**TASK**.
Write the next part of the news piece about the White House chef's possible visit and the Manila Bay reforestation campaign, starting after its final sentence.

Comerford is likely to come, according to her eldest brother, Dan Pasia, who heads the Philippine Aquatic and Marine Life Conservationists Association (Pamarcon). The group has launched an ambitious campaign to reforest 60,000 hectares of the bay. Pasia said he had written his sister two weeks ago to inform her of the group’s fundraising plan to reforest portions of the 17,000-sq-km bay. The group is expecting a favorable response soon.
“She’s always open to good causes ... and she usually takes her annual vacation around March or April so she might agree to it and be here,” Pasia told reporters during the monthly Kamayan para sa Kalikasan at the Kamayan restaurant on Edsa.
Showing off his cap with a White House label, a souvenir item from Comerford, Pasia announced Pamarcon’s plan to sponsor an affair aboard the floating restaurant. His sister would cook and prepare a full-course meal set at dusk, a perfect time to watch the poetic sunset at Manila Bay. Comerford, 42, was chosen from hundreds of applicants to head the executive kitchen of the White House in August last year. The naturalized US citizen was assistant chef at the White House for 10 years and worked under former executive chef Walter Scheib III.

**DATA SEGMENT**.
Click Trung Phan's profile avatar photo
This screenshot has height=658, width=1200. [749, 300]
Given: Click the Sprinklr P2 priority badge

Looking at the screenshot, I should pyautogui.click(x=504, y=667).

**EXERCISE RESULT**.
She was the 10th of 11 children of Honesto, an assistant principal, and Erlinda, a homemaker. She finished more than 84 units in food technology at the University of the Philippines before migrating to the United States and working in different hotels. “She has always expressed her desire to come back to the Philippines soon. I think she can do this. She has social concern,” Pasia said of his sister who knows of his 15-year-old advocacy to save Manila Bay. The Pamarcon wants to revive its Balik Bakawanan project, which was first launched in 1996. The project seeks to recover the bay’s original mangrove forest covering 60,000 hectares in the 1920s. The mangrove forest is now down to about 3,000 hectares.